I recently took to London’s Oxford Street – one of the UK’s most polluted streets – to test the hypothesis. Wearing a pollution-monitoring device, I walked for three miles down the bustling road and beyond, inhaling all the toxic fumes from cars, buses and vans alongside me. Then I walked back, but chose a different route, through the quieter back streets.

Finally, I jumped in a taxi and asked the driver to take me down the same three-mile route I had just walked.

So what happened? Unsurprisingly, the biggest spike in inhaled pollution, as detected by the monitor, occurred when I walked alongside roaring traffic.

In quieter back streets, levels dropped dramatically.

But the highest levels I encountered all day were, in fact, inside the taxi. Despite the windows being closed, a giant pool of invisible pollution had somehow made it into my taxi. And it’s not just exclusive to London.

Another of my experiments involved a Lancashire couple, Emma and Mark.

We asked them to wear air pollution monitors for a few days while going about their daily business. Mark got a lift to work and returned on foot, while Emma took the children to school by car.
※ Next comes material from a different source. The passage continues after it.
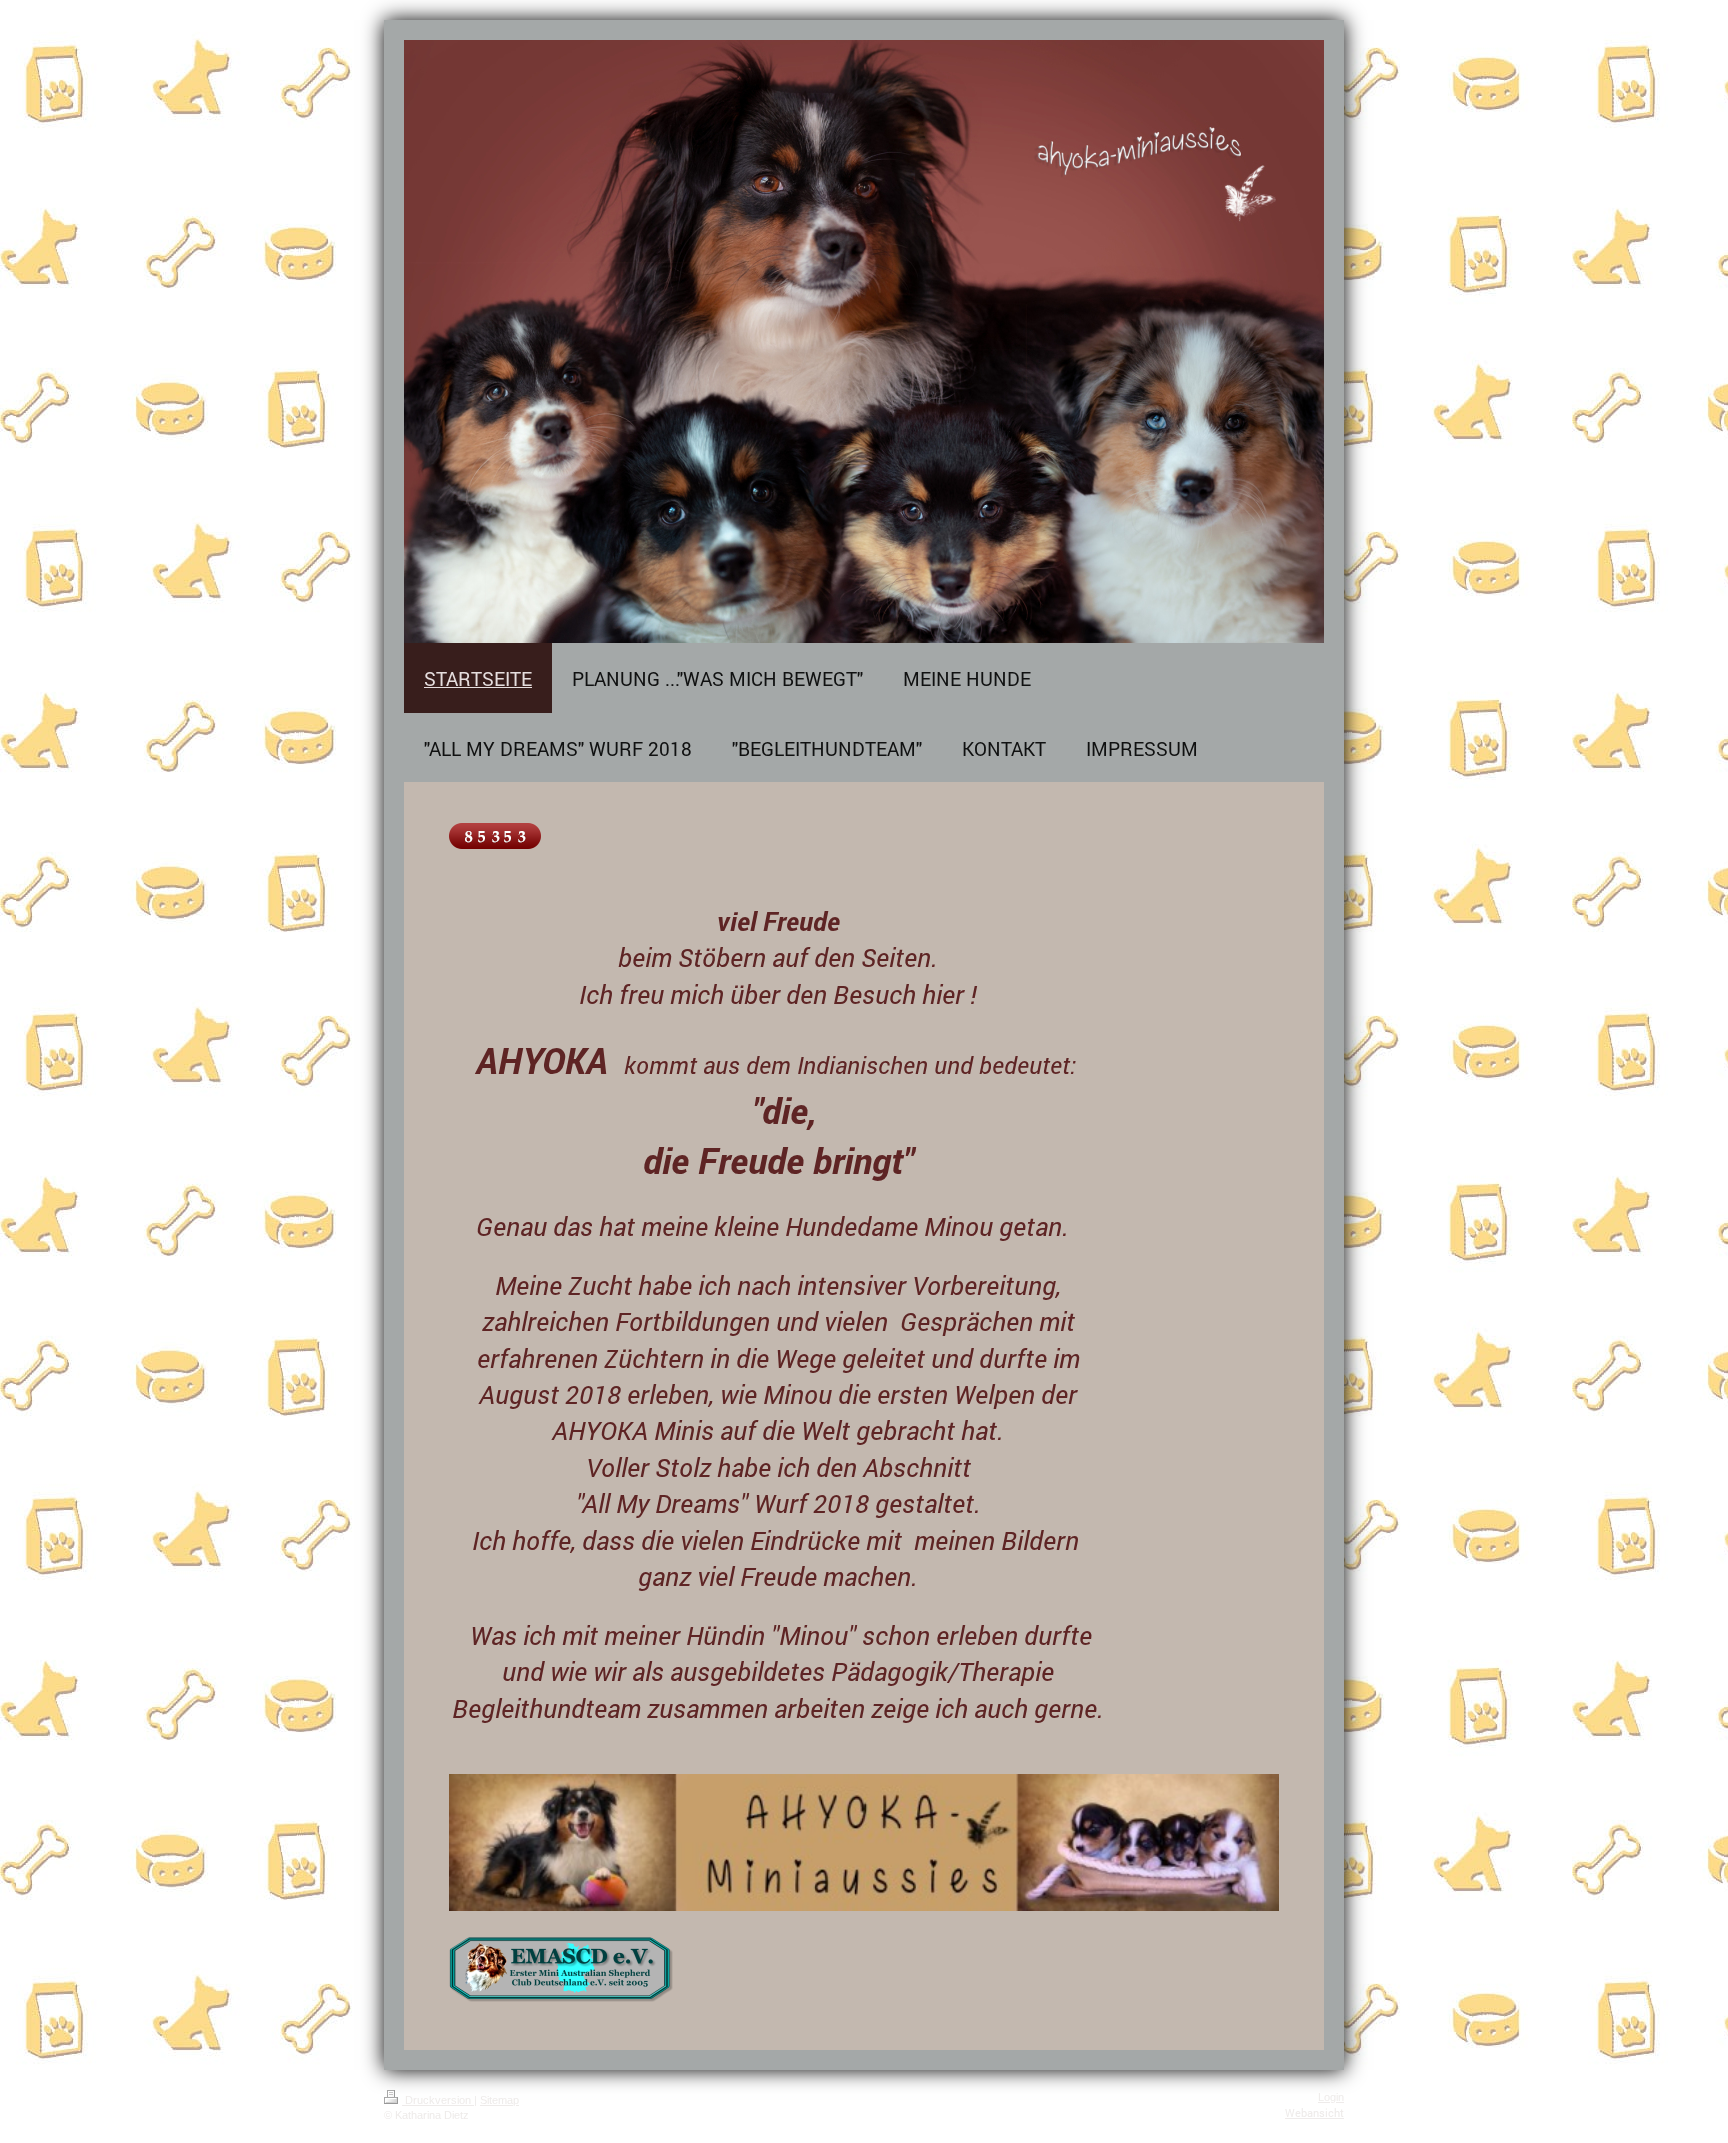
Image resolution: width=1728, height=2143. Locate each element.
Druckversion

Mark was inhaling twice as much pollution in the car on the way to work as he was on his evening walk home, and Emma’s air pollution recordings shot up simply by sitting in her hatchback.

A series of Dutch studies showed a similar phenomenon. Drivers inside vehicles were exposed to far higher levels of air pollution than those walking or cycling through the same urban routes.

The fumes enter the car via the exhaust, before being circulated by the fan or air conditioning. If windows are closed, the toxic pollutants are then unable to escape.

The solution is in an APP… and birch trees

The first and most obvious solution is to avoid driving in traffic and, where possible, walk or cycle down quieter roads.

Otherwise, a collection of helpful apps can track the air quality, helping you to locate areas of clean air that are local to you.

If you live in London or the South East, try London Air – both a downloadable app and website, or CleanSpace which uses nationwide data to map air pollution in real time.

And if you’re moving house, choose a street with plenty of trees.

A few years ago, as part of an experiment with Lancaster University, researchers and I planted silver birch trees in front of a row of four houses in a busy street, and monitored the pollution inside the houses.

We compared these houses with four others slightly further down the street with no trees outside.

A fortnight later we found the people in the houses with the birch trees in front had been exposed to half the amount of pollution than those in the houses without.

Why? Birch trees are covered with tiny hairs and ridges which trap small polluting particles.

Why not try a spot of gardening and see if you notice a difference? And if you find your jeans fit better, do write in and tell me.